Market sources have in the past estimated the new plant output will change market dynamics around polyethylene by displacing other U.S.-made product consumed domestically that will now go for export.
As much as half of the U.S. polyethylene production has been exported in recent years. This is possible as the U.S. enjoys a price advantage thanks to plentiful ethane supplies from shale developments.
The plant is within a 700-mile distance of the biggest markets for plastic resins in the U.S. in regions that include the Northeast and Midwest.
Those regions currently get plastic resin needed for many products and for nearly all packaging shipped by railcar from plants in the U.S. Gulf Coast, by far the country´s biggest chemical hub.
Shell´s chief financial officer, Sinead Gorman, said that capital spending for 2022 is within the $23 billion to $27 billion range that was previously announced.
As the company readies its 2023 capital spending plan, it is “seeing inflationary pressures coming through.”
“We're seeing things like steel being very much pressurized at the moment in terms of sort of 18% or so of inflation,” she said, according to the Motley Fool transcript.
Steel costs are a very important component of the price of petrochemical projects. Labor costs have also been on the rise in 2022.
LNG business “strong”
Shell had a very strong performance in the second quarter “in terms of the strength of our equity volumes, our own production volumes across the LNG plants,” Gorman said.

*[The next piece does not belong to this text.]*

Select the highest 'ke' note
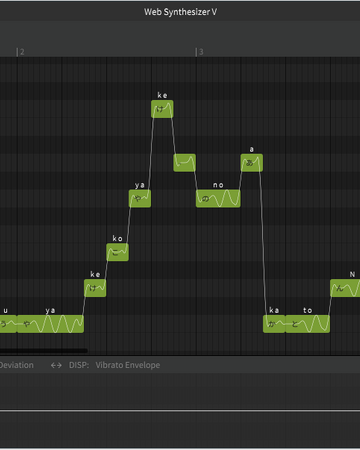point(162,109)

“We saw Peru and Trinidad and Tobago OK back again, all being able to produce where they should be. And of course, Colibri (project in Trinidad) has been added to that as well. What we do see, of course, is Nigeria and LNG still being impacted by some of the security issues,” Gorman added.
“We have taken out the Sakhalin (Russia) equity volumes from our predictions for Q3 and that's what you'll see in terms of the noise going forward there,” she said.
Shell, a world leading LNG supplier and trader, faced back in 2021 some production issues.
Chemicals not strong
“The chemicals results are not strong this quarter. That is because the chemical sector that we are exposed to is actually at still at a lower end, if not the bottom of the cycle,” van Beurden said.
“We will fix that, of course, once we have Pennsylvania on stream,” he added.
The new ethane cracker and polyethylene plant as well as other U.S. polyethylene capacity coming online this year is likely to find good demand, an industry executive said earlier in 2022.
There are about four million tonnes of new polyethylene capacity coming online in North America in 2022, including the Shell plant.